Così il parroco di Sant’Angelo dei Lombardi decise di allestire nella cripta della cattedrale una mostra permanente. Don Piero Fulchini ebbe l’intuizione di non lasciare una sola chiave di lettura: il dramma, ma scavò fino al nervo della sostanza per poter scrivere anche la storia degli anni seguenti. Ecco che attraverso quattro momenti: tragedia, attesa, speranza e rinascita, la mostra vuole rappresentare i quasi venti anni intercorsi tra la distruzione del tempio sacro, avvenuta la sera del 23 novembre 1980, e la sua riapertura al culto, il pomeriggio del 20 novembre 1999. Il vescovo dell’epoca era Mons. Salvatore Nunnari e la solenne concelebrazione di dedicazione fu presieduta da Mons. Andrea Cordero Lanza di Montezemolo, Nunzio Apostolico in Italia. I quattro totem, uno per ciascuna parola-momento chiave, sono aperti da una poesia di Domenico Cipriano tratta dalla raccolta Novembre: trema la terra, le vene hanno sangue che geme e ti riempie. / è un fiotto la terra che lotta, sussulta, avviluppa. confonde / la terra che affonda, ti rende sua onda, presente a ogni lato / soffoca il fiato, ti afferra, collutta, si sbatte, si spacca, ti vuole / e combatti, chiede il contatto, ti attacca, ti abbatte è fuoco / la terra del dopo risucchia di poco le crepe: la terra che trema / riempie memoria. ti stana, si affrange, ti strema, è padrona.

I segni del sisma a Sant’Angelo dei Lombardi

L’arcivescovo Pasquale Cascio ha donato quattro citazioni tratte dai Salmi, che vanno ad attanagliarsi indissolubilmente alle immagini e ai testi riportati. Ungarettianamente la mostra è stata intitolata “Come una foglia in autunno” e ben rappresenta un edificio sballottato dalla forza della natura, ma il protagonista dell’intero lavoro non è tanto la struttura-edificio quanto la Chiesa istituzione, comunità. Intorno alla cattedrale ruota un’intera diocesi, una serie di piccole comunità messe insieme dalla storia e dalle scelte degli uomini, ma unite da un percorso comune.
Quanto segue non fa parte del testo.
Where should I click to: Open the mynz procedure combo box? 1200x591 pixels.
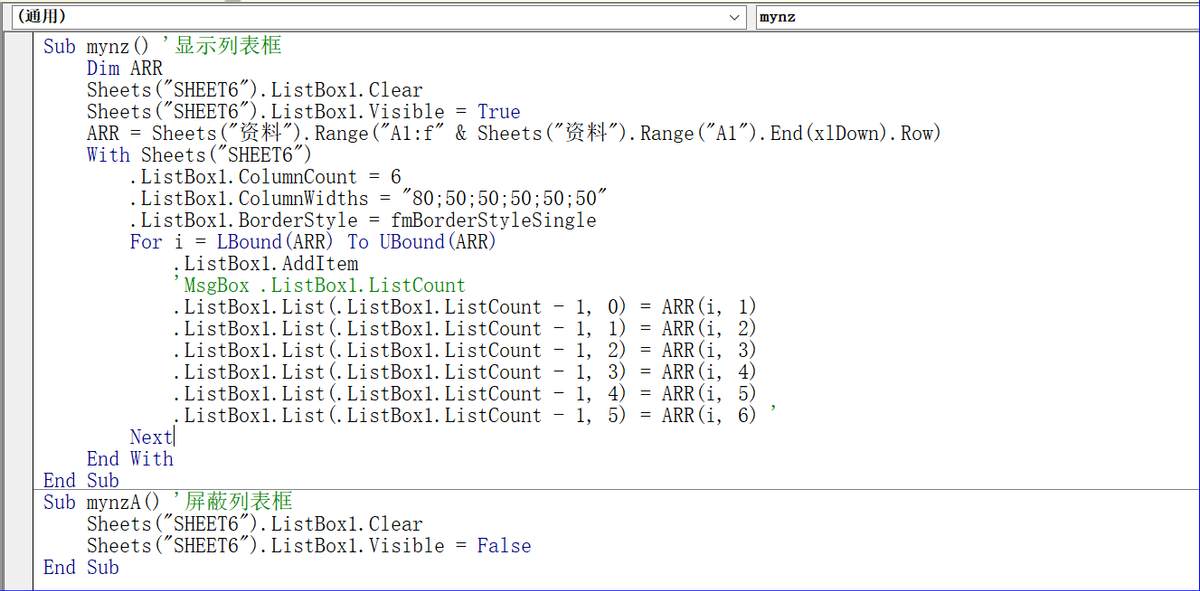pyautogui.click(x=976, y=17)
Nella fase di reperimento del materiale, l’architetto della Soprintendenza di Avellino Cinzia Vitale fece un invito, a chi lavorava al progetto, frutto della sua esperienza: «Bisogna costruire qualcosa che ricordi ai nostri giovani che il terremoto tornerà». Ecco un’ulteriore accezione della memoria, quella che aiuta a progettare il futuro sulla base delle esperienze passate.

I segni del sisma a Sant’Angelo dei Lombardi

Diverse volte mi sono trovato a riflettere su quanto si faccia in fretta a dimenticare e, per non fare esempi troppo vicini nel tempo (ce ne sarebbero molti: dalla velocità con la quale abbiamo accantonato la paura per il coronavirus dello scorso marzo ad altre), propongo un episodio di duemila anni fa. A Pompei, nel 79 a.C., era comune credere che il Vesuvio fosse “la montagna”, una semplice e imponente altura, non un vulcano. Si era persa la testimonianza delle ultime eruzioni, la vita aveva ottenebrato morte e distruzione, la voglia di vivere aveva del tutto estromesso la reminiscenza dei fatti. Anche per questo, tutti rimasero ingannati dal Vesuvio, nessuno interpretò i segni precursori, nessuno ne tratteneva la memoria né personale né tramandata. Dal 23 novembre 2019, dopo venti anni dalla riapertura al culto e a trentanove dalla distruzione della cattedrale, una piccola mostra testimonia quanto accaduto, tiene viva la memoria del dramma e dello sconquasso della natura, mantiene accesi i ricordi dei tanti che hanno vissuto quegli attimi e i lunghi anni che sono seguiti. Quattro parole: tragedia, attesa, speranza e rinascita, segnano il tracciato per comprendere un pezzo di quanto viviamo oggi, magari lasciando la possibilità di imparare, finché c’è tempo.